02.06.2024 | aktual.: 02.06.2024 14:25
Podczas swojej podróży do Zakopanego, turystka ze Szczecina zdecydowała się na zakup "naturalnej podhalańskiej żurawiny", którą znalazła na miejscowym targu pod Gubałówką. Jak informuje "Tygodnik Podhalański", jedynym związkiem tego produktu z Podhalem jest fakt, że jest on tam sprzedawany.
Turystka przyznaje, że nie pamięta już, ile dokładnie zapłaciła za żurawinę. To, co przyciągnęło jej uwagę, to nazwa produktu - "naturalna podhalańska żurawina". Słoik, w którym była żurawina, był pięknie ozdobiony i owinięty w materiał, co nadawało mu ekologiczny wygląd. Kobieta była przekonana, że nabyła produkt ekologiczny, pochodzący z Podhala, u podnóża Tatr.
Dalsza część artykułu pod materiałem wideo
Jednak po powrocie do domu i otwarciu słoika, okazało się, że żurawina, którą zakupiła, była produkowana seryjnie przez jedną z polskich firm.
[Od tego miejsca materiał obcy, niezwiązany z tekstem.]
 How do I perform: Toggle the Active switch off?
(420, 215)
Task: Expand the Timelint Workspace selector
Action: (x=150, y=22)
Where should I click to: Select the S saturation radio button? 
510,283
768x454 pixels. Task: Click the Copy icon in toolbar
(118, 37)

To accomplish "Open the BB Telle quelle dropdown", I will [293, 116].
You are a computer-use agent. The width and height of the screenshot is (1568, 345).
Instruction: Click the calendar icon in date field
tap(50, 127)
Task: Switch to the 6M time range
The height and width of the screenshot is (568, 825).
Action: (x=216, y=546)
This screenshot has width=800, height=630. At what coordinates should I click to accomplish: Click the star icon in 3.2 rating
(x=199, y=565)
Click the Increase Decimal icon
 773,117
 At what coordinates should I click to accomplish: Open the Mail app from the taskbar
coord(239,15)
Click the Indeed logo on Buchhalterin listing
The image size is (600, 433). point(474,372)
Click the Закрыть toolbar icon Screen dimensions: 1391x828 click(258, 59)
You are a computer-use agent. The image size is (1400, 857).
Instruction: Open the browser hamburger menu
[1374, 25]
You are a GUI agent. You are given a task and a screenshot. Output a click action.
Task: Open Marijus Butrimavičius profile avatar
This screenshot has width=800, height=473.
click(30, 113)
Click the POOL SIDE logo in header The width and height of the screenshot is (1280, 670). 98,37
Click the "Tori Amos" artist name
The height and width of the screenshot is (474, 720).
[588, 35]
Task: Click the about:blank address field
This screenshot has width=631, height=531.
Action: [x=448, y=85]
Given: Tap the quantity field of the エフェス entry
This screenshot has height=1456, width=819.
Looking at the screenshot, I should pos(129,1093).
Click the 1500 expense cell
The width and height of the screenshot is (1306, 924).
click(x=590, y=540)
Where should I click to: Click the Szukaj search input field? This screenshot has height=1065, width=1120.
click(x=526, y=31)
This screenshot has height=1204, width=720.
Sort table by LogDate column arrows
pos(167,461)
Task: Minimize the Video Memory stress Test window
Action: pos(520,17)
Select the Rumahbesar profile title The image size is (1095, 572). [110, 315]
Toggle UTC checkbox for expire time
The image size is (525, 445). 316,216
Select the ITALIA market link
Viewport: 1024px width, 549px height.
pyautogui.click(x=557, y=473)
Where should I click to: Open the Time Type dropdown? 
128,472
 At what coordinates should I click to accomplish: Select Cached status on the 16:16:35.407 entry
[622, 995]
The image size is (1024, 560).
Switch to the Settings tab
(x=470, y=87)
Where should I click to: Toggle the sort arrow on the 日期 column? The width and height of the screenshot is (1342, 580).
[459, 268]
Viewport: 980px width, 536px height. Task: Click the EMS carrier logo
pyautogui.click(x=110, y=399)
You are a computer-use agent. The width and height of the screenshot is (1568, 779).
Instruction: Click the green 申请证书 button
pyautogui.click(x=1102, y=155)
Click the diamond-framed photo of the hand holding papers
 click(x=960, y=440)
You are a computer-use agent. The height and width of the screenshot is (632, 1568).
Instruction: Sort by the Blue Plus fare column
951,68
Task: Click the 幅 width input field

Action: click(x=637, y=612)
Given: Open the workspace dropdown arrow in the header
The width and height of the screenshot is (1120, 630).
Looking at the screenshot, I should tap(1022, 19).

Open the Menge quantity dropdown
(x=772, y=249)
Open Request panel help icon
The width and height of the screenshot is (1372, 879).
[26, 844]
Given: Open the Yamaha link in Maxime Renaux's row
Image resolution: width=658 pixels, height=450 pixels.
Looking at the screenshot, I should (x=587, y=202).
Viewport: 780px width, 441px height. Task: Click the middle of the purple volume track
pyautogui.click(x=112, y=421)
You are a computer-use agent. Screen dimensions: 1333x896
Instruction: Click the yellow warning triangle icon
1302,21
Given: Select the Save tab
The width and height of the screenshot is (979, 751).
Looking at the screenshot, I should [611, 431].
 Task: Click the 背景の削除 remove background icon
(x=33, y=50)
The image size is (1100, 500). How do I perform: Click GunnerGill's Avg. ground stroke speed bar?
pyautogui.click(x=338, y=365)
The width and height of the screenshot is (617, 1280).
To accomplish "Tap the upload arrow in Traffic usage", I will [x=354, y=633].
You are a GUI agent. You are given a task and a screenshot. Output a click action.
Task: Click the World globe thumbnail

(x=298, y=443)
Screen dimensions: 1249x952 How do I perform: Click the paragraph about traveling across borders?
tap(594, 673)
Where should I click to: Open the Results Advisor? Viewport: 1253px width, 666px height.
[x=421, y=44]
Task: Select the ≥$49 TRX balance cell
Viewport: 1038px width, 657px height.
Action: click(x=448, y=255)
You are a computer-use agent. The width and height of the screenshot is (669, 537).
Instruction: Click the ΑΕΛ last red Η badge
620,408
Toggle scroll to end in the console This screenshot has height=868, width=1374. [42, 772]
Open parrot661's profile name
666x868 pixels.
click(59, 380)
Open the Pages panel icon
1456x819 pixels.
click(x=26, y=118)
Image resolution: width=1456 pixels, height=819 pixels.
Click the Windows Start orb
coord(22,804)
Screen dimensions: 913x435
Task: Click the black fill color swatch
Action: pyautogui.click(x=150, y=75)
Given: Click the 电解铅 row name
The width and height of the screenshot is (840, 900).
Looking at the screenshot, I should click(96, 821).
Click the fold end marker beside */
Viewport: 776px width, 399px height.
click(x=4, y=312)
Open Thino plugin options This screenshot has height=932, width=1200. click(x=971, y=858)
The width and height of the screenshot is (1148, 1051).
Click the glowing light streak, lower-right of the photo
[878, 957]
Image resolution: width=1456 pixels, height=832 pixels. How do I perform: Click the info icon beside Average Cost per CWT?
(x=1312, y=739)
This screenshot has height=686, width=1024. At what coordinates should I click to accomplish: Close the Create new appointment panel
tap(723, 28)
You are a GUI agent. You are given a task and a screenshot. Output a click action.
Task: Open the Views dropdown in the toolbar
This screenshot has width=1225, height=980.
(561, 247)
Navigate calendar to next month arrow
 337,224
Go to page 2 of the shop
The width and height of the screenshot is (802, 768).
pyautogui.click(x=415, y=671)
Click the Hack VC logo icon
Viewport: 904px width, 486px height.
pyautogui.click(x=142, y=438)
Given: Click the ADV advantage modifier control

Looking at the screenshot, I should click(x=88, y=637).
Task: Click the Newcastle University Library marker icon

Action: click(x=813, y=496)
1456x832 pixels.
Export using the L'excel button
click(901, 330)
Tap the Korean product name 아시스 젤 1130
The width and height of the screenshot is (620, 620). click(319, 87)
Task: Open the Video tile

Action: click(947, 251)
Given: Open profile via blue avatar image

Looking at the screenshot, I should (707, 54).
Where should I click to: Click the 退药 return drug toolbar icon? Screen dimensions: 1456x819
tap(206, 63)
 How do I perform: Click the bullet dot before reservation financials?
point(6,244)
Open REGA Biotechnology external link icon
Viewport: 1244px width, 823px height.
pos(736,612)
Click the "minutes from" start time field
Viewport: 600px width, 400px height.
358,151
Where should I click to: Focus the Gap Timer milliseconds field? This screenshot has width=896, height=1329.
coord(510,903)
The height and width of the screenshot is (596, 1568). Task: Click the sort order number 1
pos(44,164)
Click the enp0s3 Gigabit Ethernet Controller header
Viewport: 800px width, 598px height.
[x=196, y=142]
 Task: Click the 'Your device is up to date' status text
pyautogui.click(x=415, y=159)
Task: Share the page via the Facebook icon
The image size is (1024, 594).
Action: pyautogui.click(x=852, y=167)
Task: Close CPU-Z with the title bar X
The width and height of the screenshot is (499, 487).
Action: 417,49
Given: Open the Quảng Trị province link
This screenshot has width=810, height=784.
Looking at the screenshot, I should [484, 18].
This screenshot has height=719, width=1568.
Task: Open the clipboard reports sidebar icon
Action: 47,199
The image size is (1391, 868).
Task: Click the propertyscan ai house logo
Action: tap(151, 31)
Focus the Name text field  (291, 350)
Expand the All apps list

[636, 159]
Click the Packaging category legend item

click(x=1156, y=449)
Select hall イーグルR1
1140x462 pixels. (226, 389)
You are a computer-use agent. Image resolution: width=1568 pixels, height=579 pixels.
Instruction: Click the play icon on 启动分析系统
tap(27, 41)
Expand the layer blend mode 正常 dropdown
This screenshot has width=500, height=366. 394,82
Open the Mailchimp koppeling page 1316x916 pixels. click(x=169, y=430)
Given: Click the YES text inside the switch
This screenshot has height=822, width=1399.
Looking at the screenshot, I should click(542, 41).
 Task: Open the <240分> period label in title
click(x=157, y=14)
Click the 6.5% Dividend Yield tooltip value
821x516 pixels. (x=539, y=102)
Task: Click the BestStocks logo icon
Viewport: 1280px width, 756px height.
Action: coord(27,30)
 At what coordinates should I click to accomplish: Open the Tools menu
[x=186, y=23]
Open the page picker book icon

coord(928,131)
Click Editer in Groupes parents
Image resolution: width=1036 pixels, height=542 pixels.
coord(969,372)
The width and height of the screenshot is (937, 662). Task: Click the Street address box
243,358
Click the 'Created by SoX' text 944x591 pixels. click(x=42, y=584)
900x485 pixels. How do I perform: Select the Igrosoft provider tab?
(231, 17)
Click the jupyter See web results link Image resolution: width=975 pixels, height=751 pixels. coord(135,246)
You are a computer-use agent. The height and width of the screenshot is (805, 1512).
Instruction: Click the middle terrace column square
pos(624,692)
Tego typu żurawinę można nabyć w internecie za niecałe 10 złotych.
Problem z oscypkami
Nie tylko żurawina jest przedmiotem oszustw na podhalańskim targu. Kilka lat temu, były menedżer jednej z restauracji na Krupówkach w Zakopanem, wyznał dziennikarzom programu "Uwaga", że większość sprzedawców na targu stosuje nieetyczne praktyki, zwłaszcza w odniesieniu do oscypków.
Według niego, około 70 procent handlarzy miało stosować farbowanie serów wywarem z herbaty i kawy, aby nadać im odpowiedni kolor. Inni sprzedawcy wprowadzają do obrotu zepsute oscypki.